Task description | Print the entire text on meiosis in the gene-edited Vuspo11-1 cowpea mutant, word for word.

Reading passage |
━━━

Analyses of male and female meiosis in the gene edited Vuspo11-1 mutant relative to wildtype. ae DAPI staining of wild-type male meiocytes (n = 22). a Diakinesis stage. b Metaphase I with 11 aligned bivalents. c Anaphase I. d Metaphase II with 11 sister chromatids separating to each pole. e Tetrads with decondensed chromatin. f to n DAPI staining of male meiocytes in the Vuspo11-1-edited plant. f Diakinesis stage, bivalent formation is not observed. g At the end of the prophase, 22 fully condensed chromosomes are observed. h Metaphase I with 22 univalents. i Random segregation of unpaired chromosomes at anaphase I. j Telophase I with micronuclei and chromosome loss. k Triads are observed at the end of meiosis I. l, m Second meiotic divisions result in sectors with variable number of chromosomes. n Tetrads with unbalanced chromosome numbers (depicted) and polyads with more than four nuclei are common (not shown). o Released microspore with one nucleus (arrowhead) and two micronuclei (open arrowhead; DIC microscopy). p DIC microscopy of female meiosis at metaphase I in wild-type with 11 bivalents indicated by the arrowhead. q Wild-type linear tetrad of female megaspores. Transverse cell walls separating megaspores are marked with arrowheads. ru DIC microscopy of female meiosis in the Vuspo11-1-edited plant. r A meiotic spindle during anaphase I highlighted in yellow. s Cytokinesis does not occur at the end of meiosis in some of ovules. Nuclei are highlighted in yellow. t Mutant linear tetrad with four megaspores. Arrowheads are pointing towards incomplete cell plates. u Aborted megaspores. Scale bars: an = 10 µm, ou = 20 µm

Discussion

Breeding programs targeting cowpea improvement are focused on increasing seed yield. Collectively this involves improvements in a number of physiological and developmental pathways including those promoting water use efficiency, stress and disease resilience, increased photosynthetic capacity and manipulating reproductive processes for flowering time and high seed set. Identification of critical genes, and use of synthetic biology approaches, involving targeted mutagenesis and relevant promoters to direct gene expression are key elements in combination with breeding programs supporting cowpea yield increases.

━━━

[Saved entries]
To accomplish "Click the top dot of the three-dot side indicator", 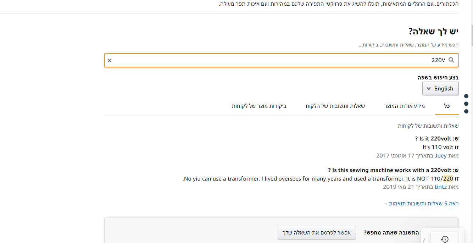I will (x=466, y=96).

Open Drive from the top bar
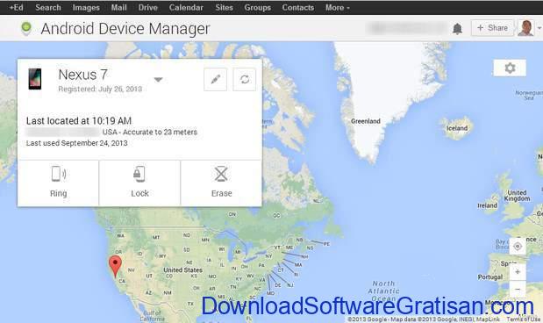pyautogui.click(x=148, y=7)
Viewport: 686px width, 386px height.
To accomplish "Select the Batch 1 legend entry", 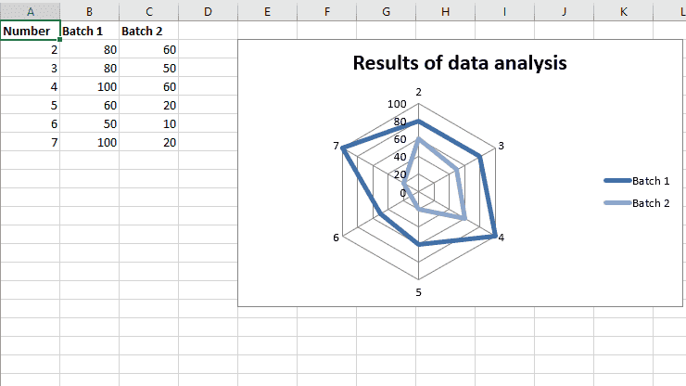I will click(x=637, y=181).
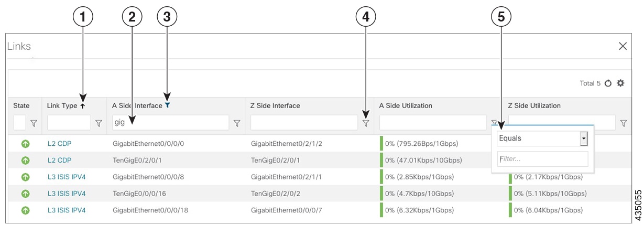Click the Z Side Interface filter funnel
This screenshot has height=225, width=644.
366,123
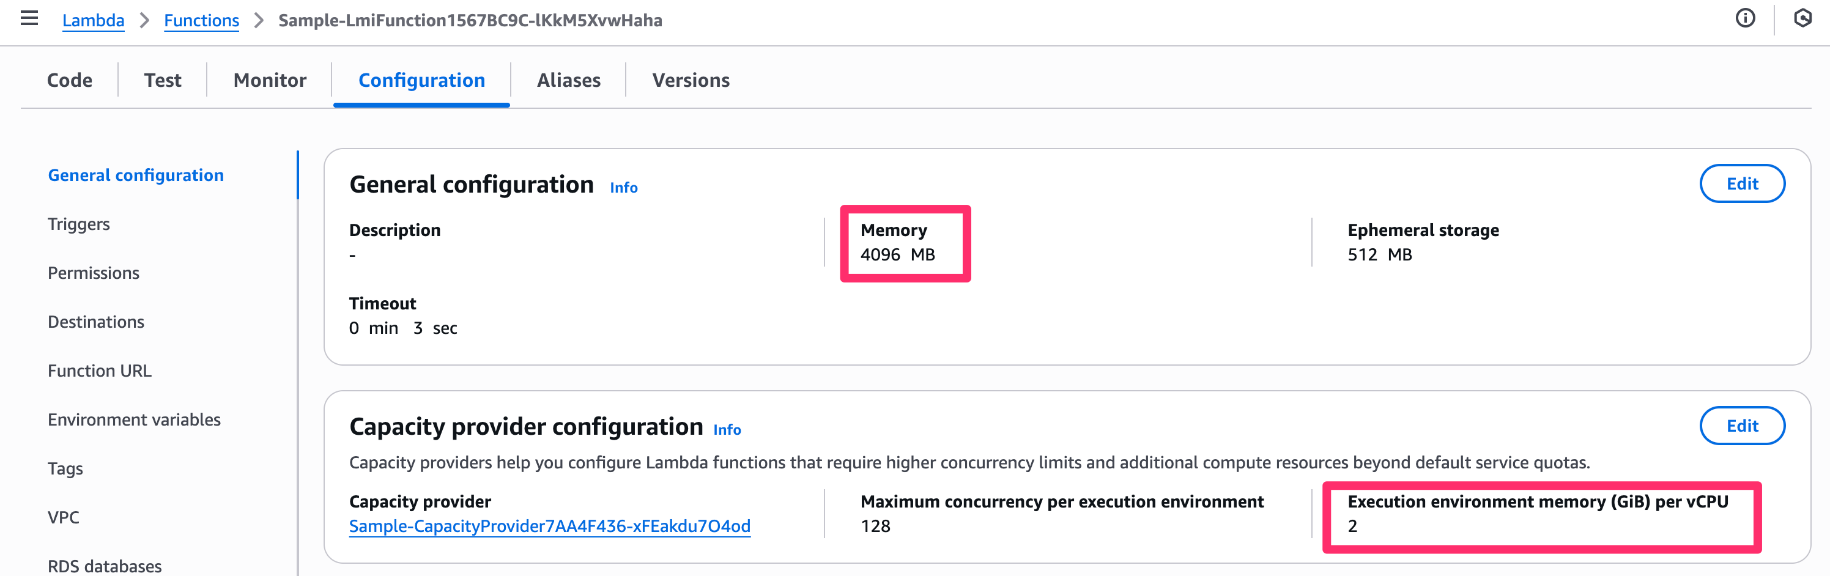
Task: Select Function URL in the sidebar
Action: coord(99,371)
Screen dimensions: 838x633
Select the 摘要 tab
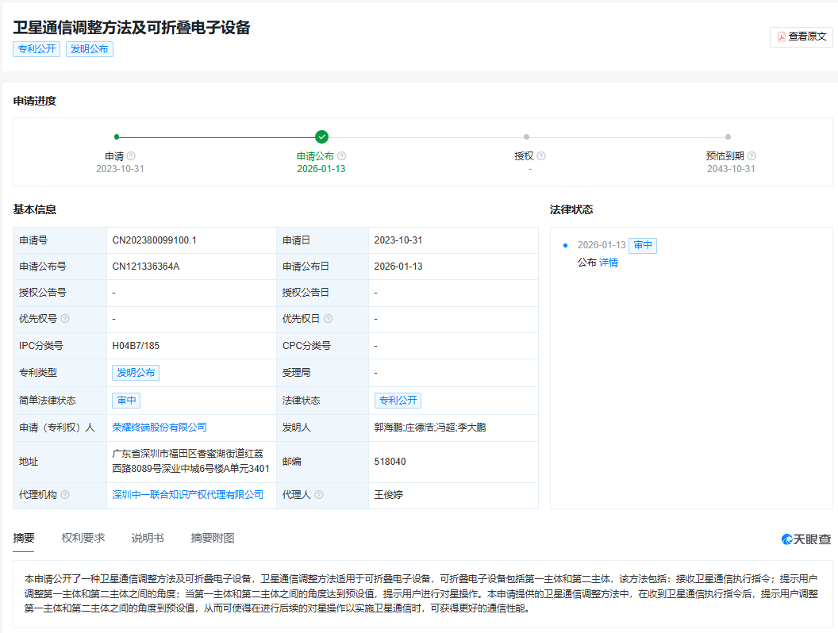(24, 538)
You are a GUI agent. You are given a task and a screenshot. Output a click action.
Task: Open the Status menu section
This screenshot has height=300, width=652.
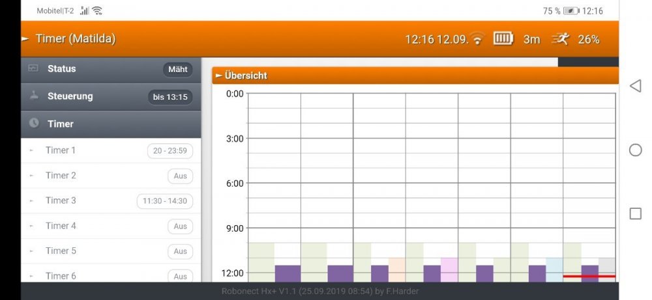62,69
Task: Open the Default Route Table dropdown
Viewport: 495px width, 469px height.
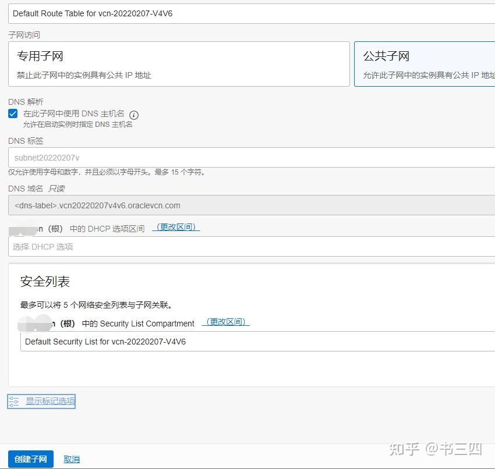Action: tap(252, 13)
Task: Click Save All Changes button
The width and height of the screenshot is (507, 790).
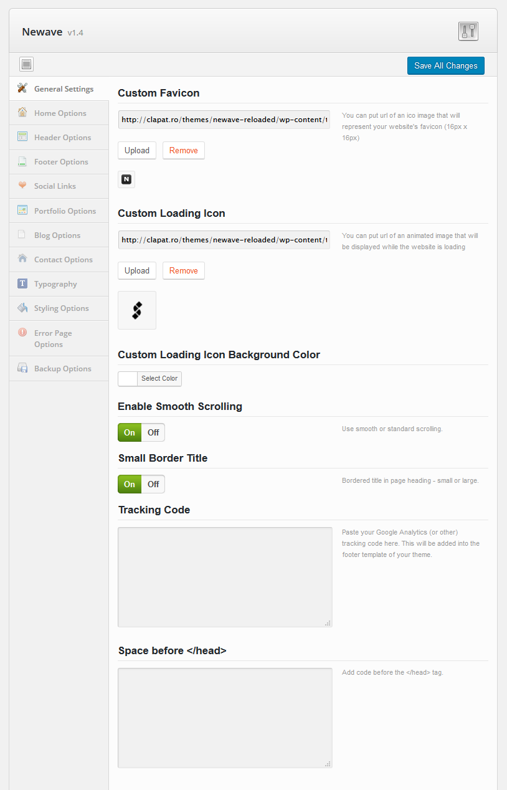Action: pos(446,65)
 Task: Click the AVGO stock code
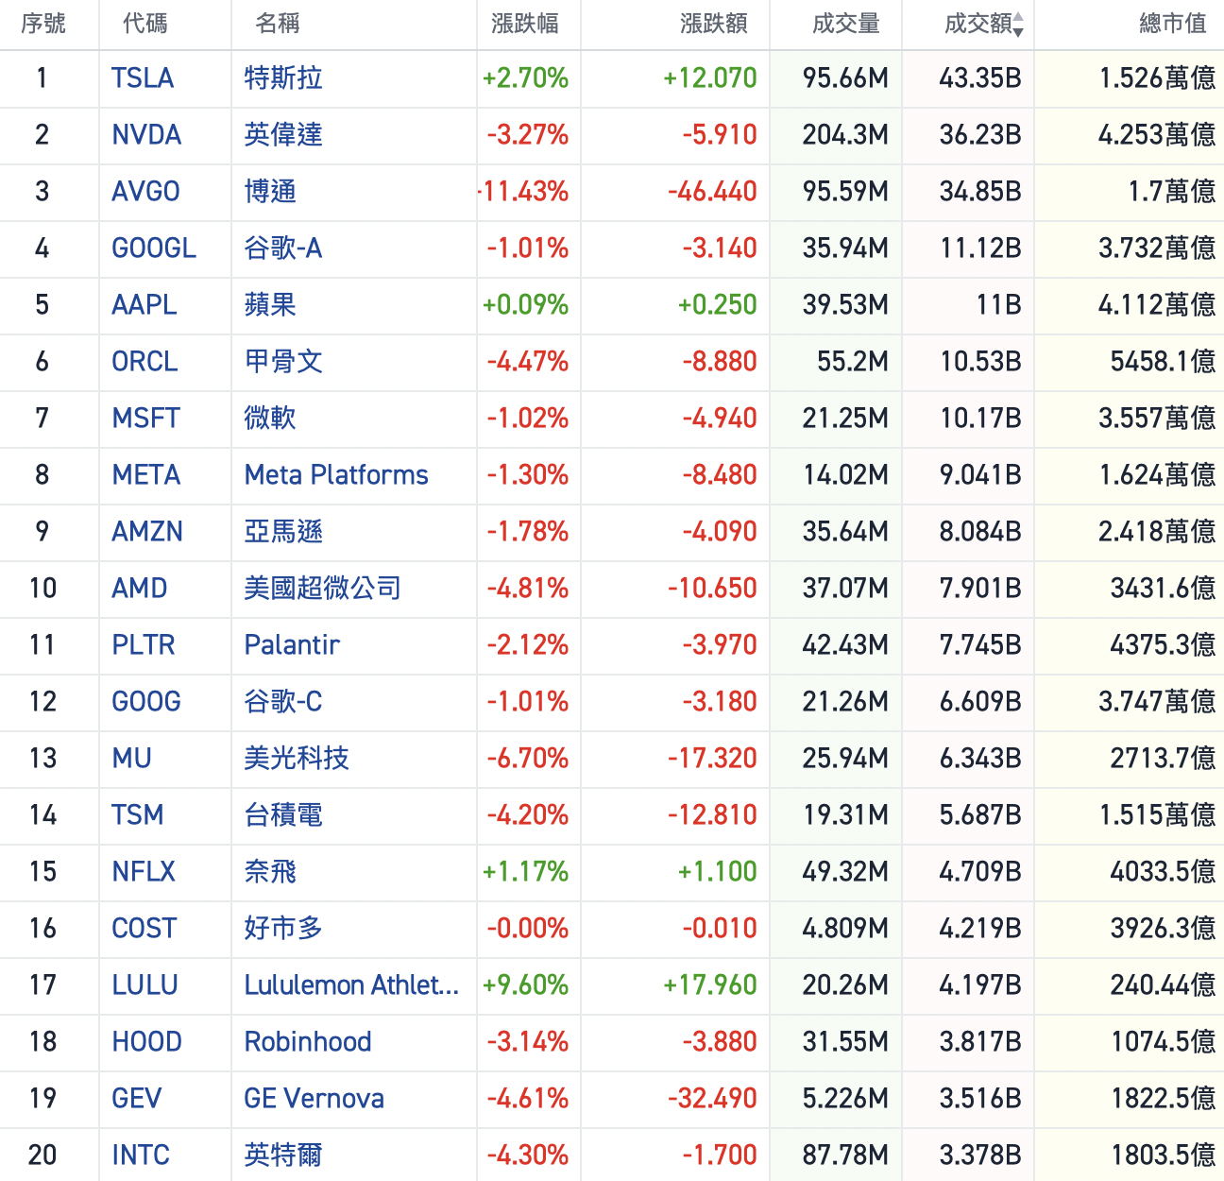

━━━

Expected answer |
Analyses of male and female meiosis in the gene edited Vuspo11-1 mutant relative to wildtype. ae DAPI staining of wild-type male meiocytes (n = 22). a Diakinesis stage. b Metaphase I with 11 aligned bivalents. c Anaphase I. d Metaphase II with 11 sister chromatids separating to each pole. e Tetrads with decondensed chromatin. f to n DAPI staining of male meiocytes in the Vuspo11-1-edited plant. f Diakinesis stage, bivalent formation is not observed. g At the end of the prophase, 22 fully condensed chromosomes are observed. h Metaphase I with 22 univalents. i Random segregation of unpaired chromosomes at anaphase I. j Telophase I with micronuclei and chromosome loss. k Triads are observed at the end of meiosis I. l, m Second meiotic divisions result in sectors with variable number of chromosomes. n Tetrads with unbalanced chromosome numbers (depicted) and polyads with more than four nuclei are common (not shown). o Released microspore with one nucleus (arrowhead) and two micronuclei (open arrowhead; DIC microscopy). p DIC microscopy of female meiosis at metaphase I in wild-type with 11 bivalents indicated by the arrowhead. q Wild-type linear tetrad of female megaspores. Transverse cell walls separating megaspores are marked with arrowheads. ru DIC microscopy of female meiosis in the Vuspo11-1-edited plant. r A meiotic spindle during anaphase I highlighted in yellow. s Cytokinesis does not occur at the end of meiosis in some of ovules. Nuclei are highlighted in yellow. t Mutant linear tetrad with four megaspores. Arrowheads are pointing towards incomplete cell plates. u Aborted megaspores. Scale bars: an = 10 µm, ou = 20 µm

Discussion

Breeding programs targeting cowpea improvement are focused on increasing seed yield. Collectively this involves improvements in a number of physiological and developmental pathways including those promoting water use efficiency, stress and disease resilience, increased photosynthetic capacity and manipulating reproductive processes for flowering time and high seed set. Identification of critical genes, and use of synthetic biology approaches, involving targeted mutagenesis and relevant promoters to direct gene expression are key elements in combination with breeding programs supporting cowpea yield increases.